As a relatively rare malignant tumor of the central nervous system, ependymoma (EPN) can occur at any age and can involve various locations along the neural axis. Ependymoma accounts for approximately 7% of all neuroglial tumors, with a higher incidence in males than in females [3, 6]. Ependymal tumors have the potential to spread within the nervous system, including the spinal cord, through cerebrospinal fluid dissemination. Approximately 25% occur in the supratentorial brain ventricles, and the remainder occur in the spinal cord [7]. The incidence of metastasis increases with higher tumor grade, but systemic metastases are rare. Additionally, statistics have shown that approximately 45% of ependymoma patients have poor prognoses [8]. Complete tumor resection and local radiation therapy have resulted in an overall survival rate of up to 85% [9]. Despite improvements in survival rates, prognosis remains poor for young children and patients with recurrence or metastasis, with high rates of recurrence. The treatment of ependymoma remains challenging [10].
The treatment standards for ependymoma still involve surgical removal and adjuvant radiation therapy. The purpose of surgical removal is to obtain tumor tissue for diagnosis, open the cerebrospinal fluid pathway to relieve hydrocephalus, eliminate compression on delicate neural structures, and achieve maximal safe resection. However, for patients in whom complete surgical removal is not possible, systemic chemotherapy can improve their prognosis to some extent. Nearly half of ependymoma patients will experience recurrence, usually occurring in the early postoperative period and often at the site of the original tumor. Recurrent ependymoma generally has a poor prognosis, with a 5-year survival rate of only 25% [11, 12]. Clinical trials have explored the use of various chemotherapy drugs for treating recurrent ependymoma, but the efficacy rates for single-agent (12.9%) or multi-agent (17.4%) chemotherapy are both low, and this strategy has not demonstrated any clear benefits for pediatric patients' survival [13]. Currently, there are no clear recommendations for using chemotherapy to treat recurrent pediatric intracranial ependymoma.
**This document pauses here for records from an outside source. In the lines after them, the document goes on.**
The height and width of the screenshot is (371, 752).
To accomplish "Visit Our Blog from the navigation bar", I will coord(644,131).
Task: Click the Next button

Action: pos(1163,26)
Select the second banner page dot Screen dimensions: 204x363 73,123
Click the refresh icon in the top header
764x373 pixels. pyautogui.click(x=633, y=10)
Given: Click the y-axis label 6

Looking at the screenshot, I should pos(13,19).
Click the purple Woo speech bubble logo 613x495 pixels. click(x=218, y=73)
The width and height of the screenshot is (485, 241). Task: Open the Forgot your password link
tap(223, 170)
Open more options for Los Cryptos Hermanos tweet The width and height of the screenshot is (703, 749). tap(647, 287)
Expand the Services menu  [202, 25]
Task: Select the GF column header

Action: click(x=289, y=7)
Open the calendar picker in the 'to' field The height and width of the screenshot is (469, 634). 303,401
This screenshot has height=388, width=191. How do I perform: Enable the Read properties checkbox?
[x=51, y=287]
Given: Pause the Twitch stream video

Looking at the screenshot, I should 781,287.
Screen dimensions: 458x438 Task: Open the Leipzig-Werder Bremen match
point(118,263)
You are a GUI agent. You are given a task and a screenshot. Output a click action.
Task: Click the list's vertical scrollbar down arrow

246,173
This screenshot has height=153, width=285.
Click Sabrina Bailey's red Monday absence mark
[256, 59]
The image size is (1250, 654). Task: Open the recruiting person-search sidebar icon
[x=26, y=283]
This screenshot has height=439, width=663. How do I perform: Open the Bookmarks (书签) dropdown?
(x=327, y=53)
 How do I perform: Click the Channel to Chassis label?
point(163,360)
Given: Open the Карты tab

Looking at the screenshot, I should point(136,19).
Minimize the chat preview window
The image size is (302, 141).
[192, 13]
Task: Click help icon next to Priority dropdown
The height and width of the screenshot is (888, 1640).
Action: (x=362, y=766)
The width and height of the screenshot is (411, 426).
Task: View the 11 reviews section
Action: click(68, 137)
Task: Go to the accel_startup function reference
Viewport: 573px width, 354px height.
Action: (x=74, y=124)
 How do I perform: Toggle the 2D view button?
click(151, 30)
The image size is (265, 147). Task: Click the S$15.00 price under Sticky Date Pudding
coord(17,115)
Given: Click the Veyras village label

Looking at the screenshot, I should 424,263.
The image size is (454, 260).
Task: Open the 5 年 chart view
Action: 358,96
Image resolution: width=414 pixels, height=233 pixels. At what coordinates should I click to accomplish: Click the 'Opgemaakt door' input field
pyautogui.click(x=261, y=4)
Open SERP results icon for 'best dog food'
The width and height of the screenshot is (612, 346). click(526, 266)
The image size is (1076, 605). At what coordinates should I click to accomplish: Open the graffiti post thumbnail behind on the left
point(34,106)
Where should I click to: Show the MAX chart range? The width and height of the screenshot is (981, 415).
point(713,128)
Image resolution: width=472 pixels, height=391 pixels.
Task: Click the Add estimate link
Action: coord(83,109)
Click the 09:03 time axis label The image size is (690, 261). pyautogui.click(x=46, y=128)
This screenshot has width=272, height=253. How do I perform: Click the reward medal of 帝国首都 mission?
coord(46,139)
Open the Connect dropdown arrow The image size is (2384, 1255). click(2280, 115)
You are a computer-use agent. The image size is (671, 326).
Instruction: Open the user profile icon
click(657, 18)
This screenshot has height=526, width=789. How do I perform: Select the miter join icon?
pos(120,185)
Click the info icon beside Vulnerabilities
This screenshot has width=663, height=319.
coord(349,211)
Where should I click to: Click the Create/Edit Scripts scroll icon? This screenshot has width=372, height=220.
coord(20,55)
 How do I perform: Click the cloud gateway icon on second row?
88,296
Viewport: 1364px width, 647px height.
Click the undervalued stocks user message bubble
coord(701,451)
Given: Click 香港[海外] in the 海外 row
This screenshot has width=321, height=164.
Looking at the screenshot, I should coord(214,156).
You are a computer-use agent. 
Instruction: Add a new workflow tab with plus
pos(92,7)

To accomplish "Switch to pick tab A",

The World Health Organization's treatment standards for grade II or III intracranial ependymoma in children involve receiving focal conformal radiation therapy after tumor resection, with a maximum dose of 59.4 Gy [14]. In summary, even with surgery, chemotherapy, and/or adjuvant radiation therapy, the recurrence rate of ependymoma can reach as high as 23-66% [15-18]. Currently, there is no standard treatment plan for recurrent ependymoma, and clinicians often choose an appropriate treatment approach (surgery, radiation therapy, or chemotherapy) based on individual circumstances.
Currently, research on the prognosis of childhood ependymoma after recurrence is mostly based on data obtained from studies on overall recurrent gliomas, or on small, heterogeneous institutional reviews and summaries of clinical experience. Therefore, this study utilizes a meta-analytical approach to evaluate the prognosis and influencing factors of recurrent pediatric ependymoma, aiming to provide evidence-based recommendations for clinical practice.

2. MATERIALS AND METHODS

2.1. Literature search strategy

Computer retrieval of Cochrane Library, Embase, PubMed, and Web of Science. The search strategy includes subject terms and free words. The search time is limited from the establishment of the database to September 2023. At the same time, reference literature of included studies is also retrieved to supplement the relevant literature. The search terms include (("Ependymoma"[Mesh]) OR ((((((((((((((((Ependymomas)) OR (Ependymoma, Papillary)) OR (Ependymomas, Papillary)) OR (Papillary Ependymomas)) OR (Papillary Ependymoma)) OR (Ependymoma, Myxopapillary)) OR (Ependymomas, Myxopapillary)) OR (Myxopapillary Ependymoma)) OR (Myxopapillary Ependymomas)) OR (Anaplastic Ependymoma)) OR (Anaplastic Ependymomas)) OR (Ependymoma, Anaplastic)) OR (Ependymomas, Anaplastic)) OR (Cellular Ependymoma)) OR (Clear Cell Ependymoma))) AND (("Neoplasm Recurrence, Local"[Mesh]) OR (((((((((((Local Neoplasm Recurrences) OR (Locoregional Neoplasm Recurrence)) OR (Recurrences, Local Neoplasm)) OR (Neoplasm Recurrences, Local)) OR (Recurrence, Local Neoplasm)) OR (Recurrence, Locoregional Neoplasm)) OR (Local Neoplasm Recurrence)) OR (Neoplasm Recurrence, Locoregional)) OR (Locoregional Neoplasm Recurrences)) OR (Neoplasm Recurrences, Locoregional)) OR (Recurrences, Locoregional Neoplasm)))) AND (("Pediatrics"[Mesh]) OR ((((((((((((((((Adolescents) OR (Adolescence)) OR (Teens)) OR (Teenagers)) OR (Youths)) OR (Female Adolescent)) OR (Female Adolescents)) OR (Adolescents, Male)) OR (Adolescent, Male)) OR (Male Adolescent)) OR (Male Adolescents)) OR (Pediatric)) OR (child)) OR (Children)) OR (Kids)) OR (school-age))). Taking Embase as an example, please refer to Table 1 for the specific search strategy.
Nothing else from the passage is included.